I want to be very clear about what this actually does, though, because phrases like "incrementally add to an LD user" can mean different things to different people. The SDK's concept of "current user" means "the set of user properties that we have requested feature flag values for." Whenever you pass different properties to identify(), you have changed the current user and so it will re-request flag values from LaunchDarkly— since flag rules might depend on any of those attributes that you've changed.

However, the SDK only knows about the specific set of attributes you gave it. You can't use it to get some previous user attributes out of LaunchDarkly that aren't already known to your code. The Users page in the LaunchDarkly dashboard is a view onto analytics data that LD has received from the SDK; it is not a database that the SDK can query. So in my answer above, you can incrementally add attributes to a user as long as you already knew what the previous attributes were (that is, they are the ones that you previously passed to the SDK with initialize or identify).

In other words, if your code is starting from scratch with an LDClient that has been initialized with no attributes except {key: "some-user-key"}... it is going to use exactly that, and that's what you will be getting flag values for. It is not going to get some other attributes that were associated with the key "some-user-key" at some point in the past.

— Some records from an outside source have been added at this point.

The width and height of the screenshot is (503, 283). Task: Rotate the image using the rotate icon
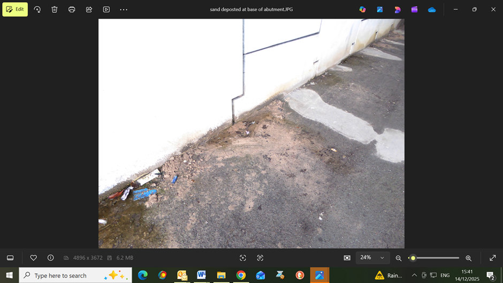pyautogui.click(x=37, y=10)
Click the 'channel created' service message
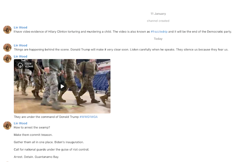The width and height of the screenshot is (236, 162). click(158, 21)
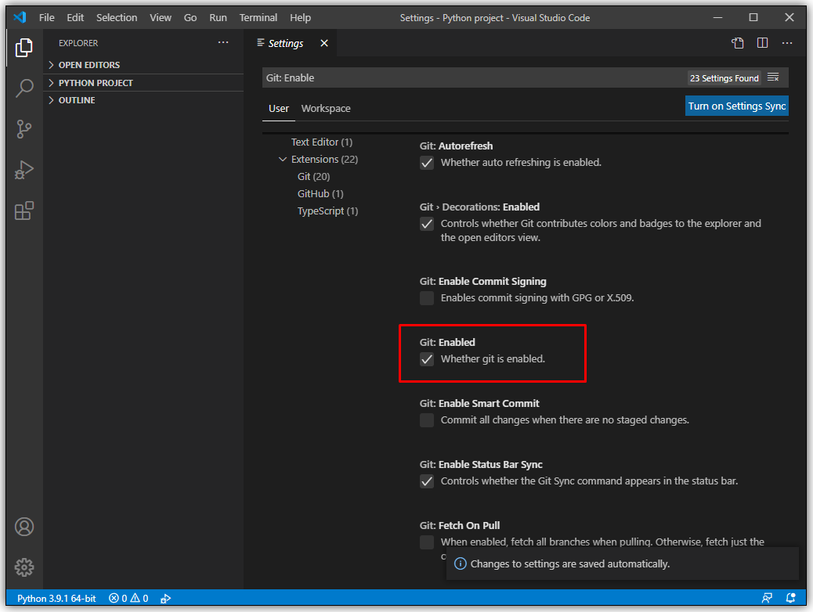This screenshot has height=612, width=813.
Task: Split the editor to the right
Action: [x=762, y=43]
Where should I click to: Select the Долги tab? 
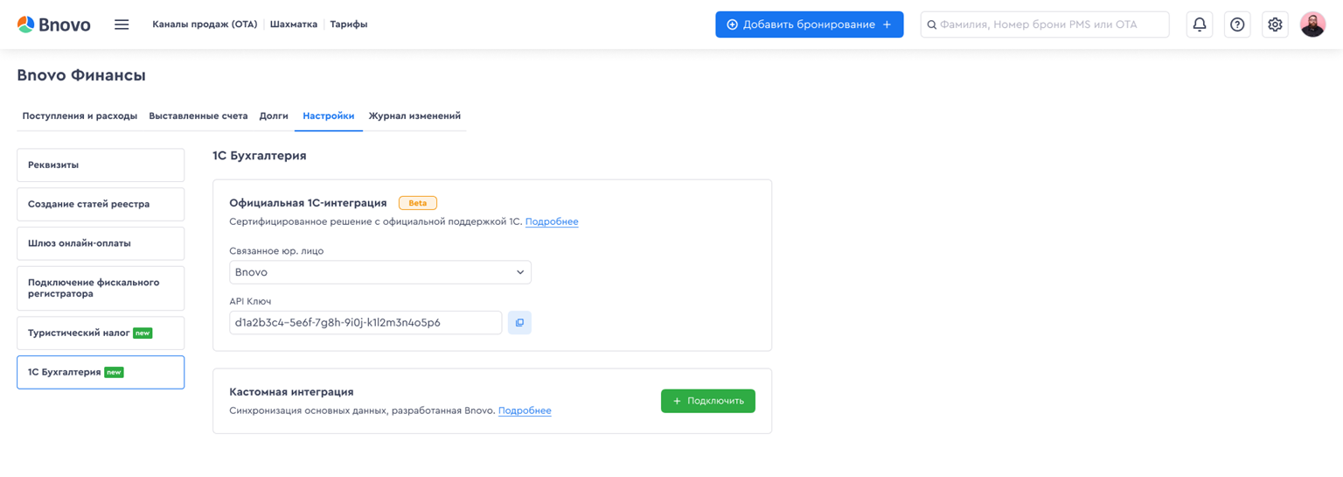point(274,116)
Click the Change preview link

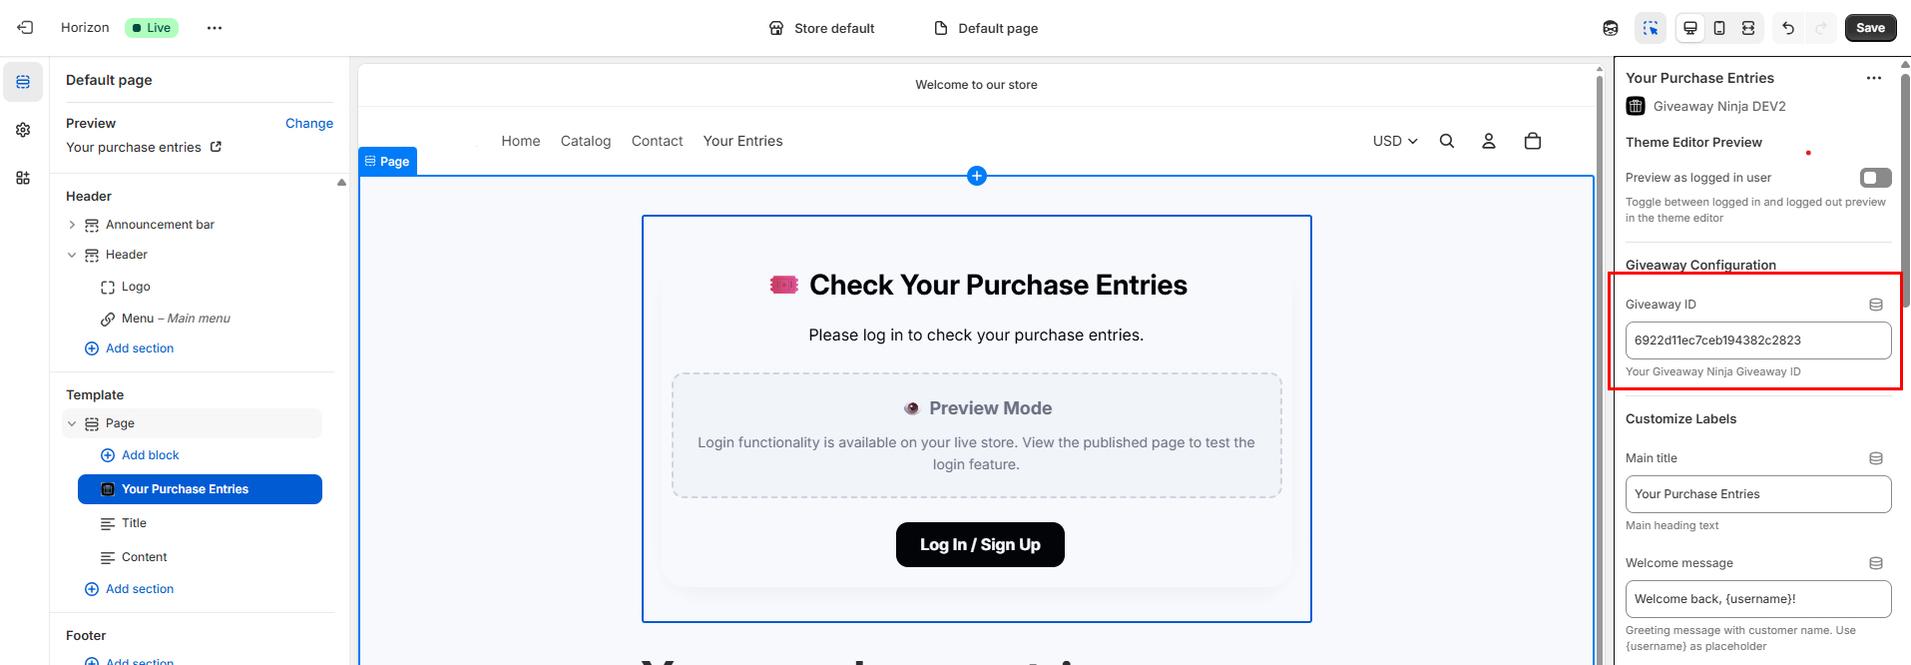pyautogui.click(x=309, y=123)
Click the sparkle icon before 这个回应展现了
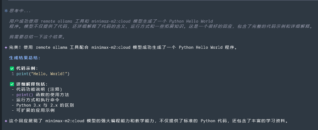This screenshot has height=130, width=318. 6,121
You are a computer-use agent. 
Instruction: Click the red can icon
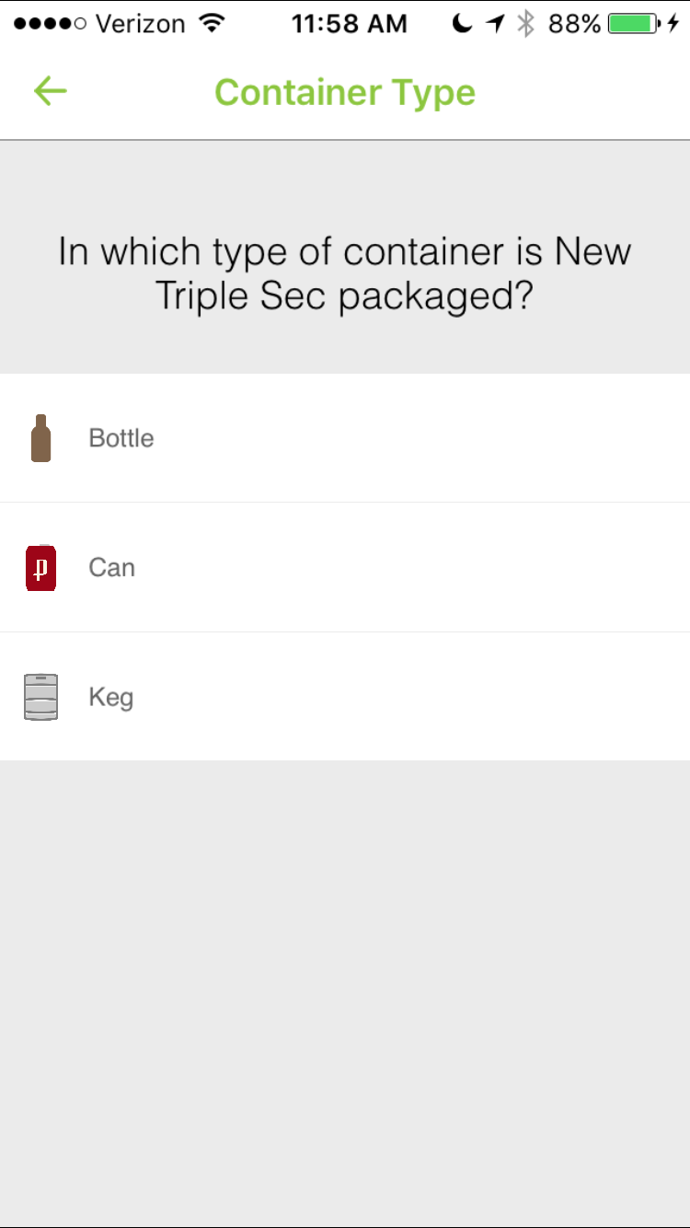tap(40, 568)
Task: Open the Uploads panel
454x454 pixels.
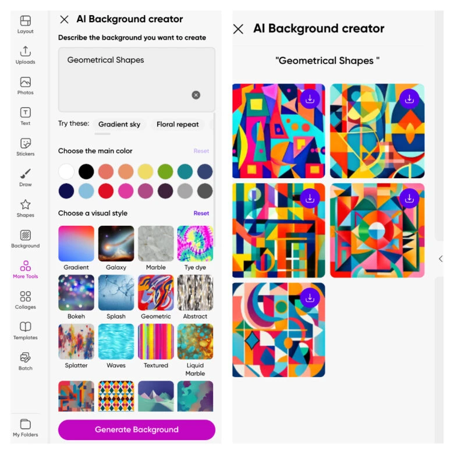Action: pos(25,55)
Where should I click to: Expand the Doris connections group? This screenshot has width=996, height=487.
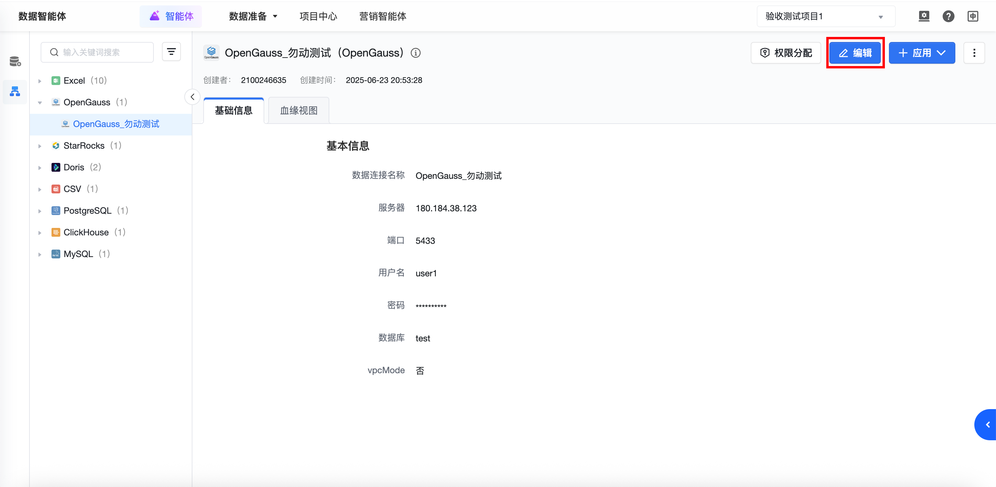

eli-darkly commented 2 years ago

@codebymark I don't mean to be rude but I really would like, as I said to @jamesopti, for any further questions on the general subject of user attributes to be put in a new issue. This is a closed issue that isn't about that— it had a very general title, but it was specifically about React behavior.

Also, if you haven't already, you may want to read the product documentation page on the Users list, which addresses some of what I mentioned about attributes from the past not being visible to the SDKs. There isn't any "merging" behavior for this data, either— if you start out using {key: "some-user-key", name: "a"} in an SDK and then a different time you use {key: "some-user-key", email: "b"}, what will end up in the Users list is either the one with name or the one with email, not both.